Start Records to use
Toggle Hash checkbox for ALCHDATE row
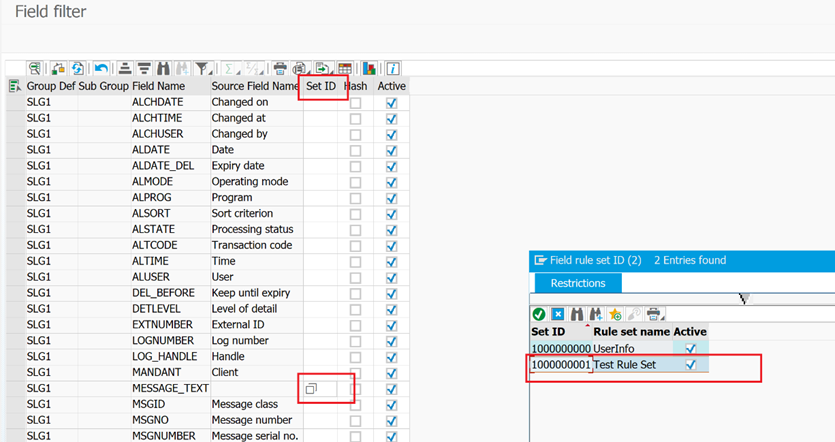The width and height of the screenshot is (835, 442). tap(355, 102)
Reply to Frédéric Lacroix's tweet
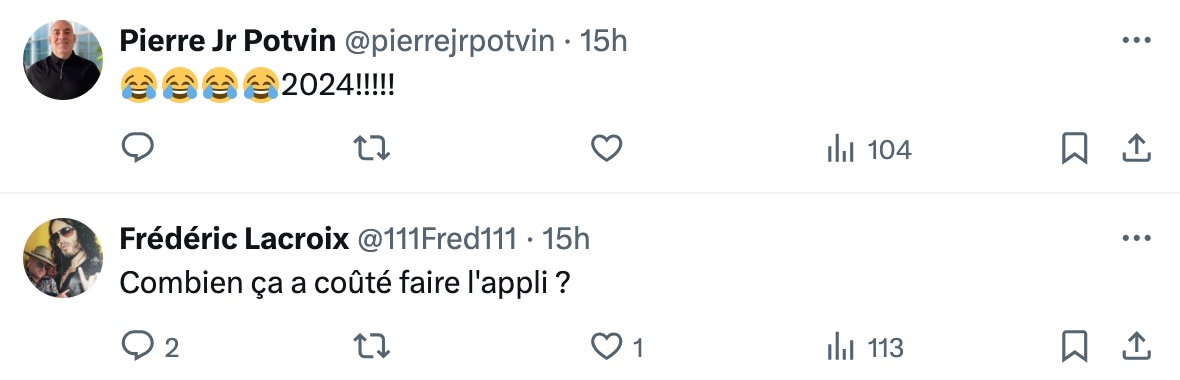The width and height of the screenshot is (1180, 380). pos(151,347)
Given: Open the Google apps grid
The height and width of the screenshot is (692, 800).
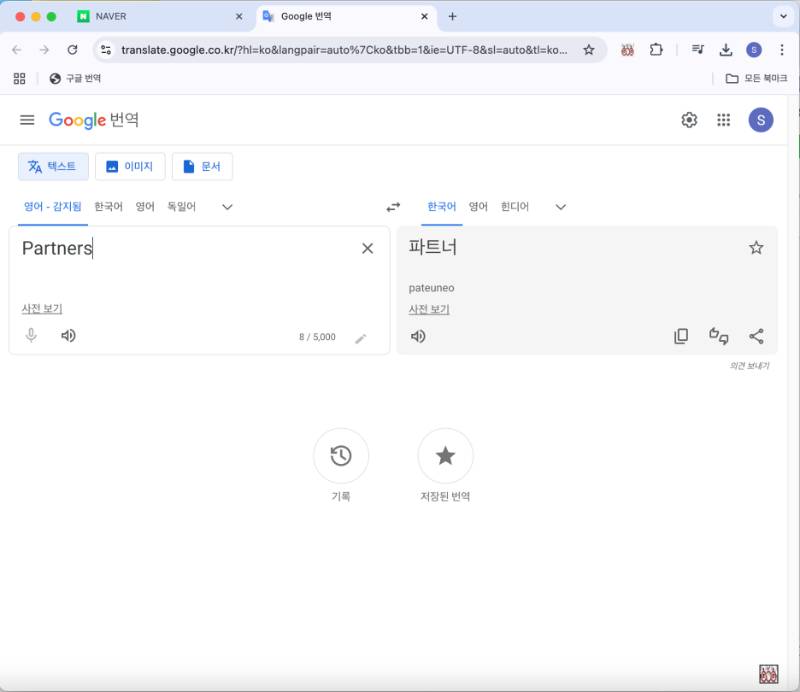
End Records to use
__What is needed__.
Please copy the data word for word, starting at the line that contains "Reply to Frédéric Lacroix's tweet" and ending at the end of the data. Leave the pictures out of your answer.

__Output__.
Reply to Frédéric Lacroix's tweet
The width and height of the screenshot is (1180, 380). pos(151,347)
Given: Open the Google apps grid
The height and width of the screenshot is (692, 800).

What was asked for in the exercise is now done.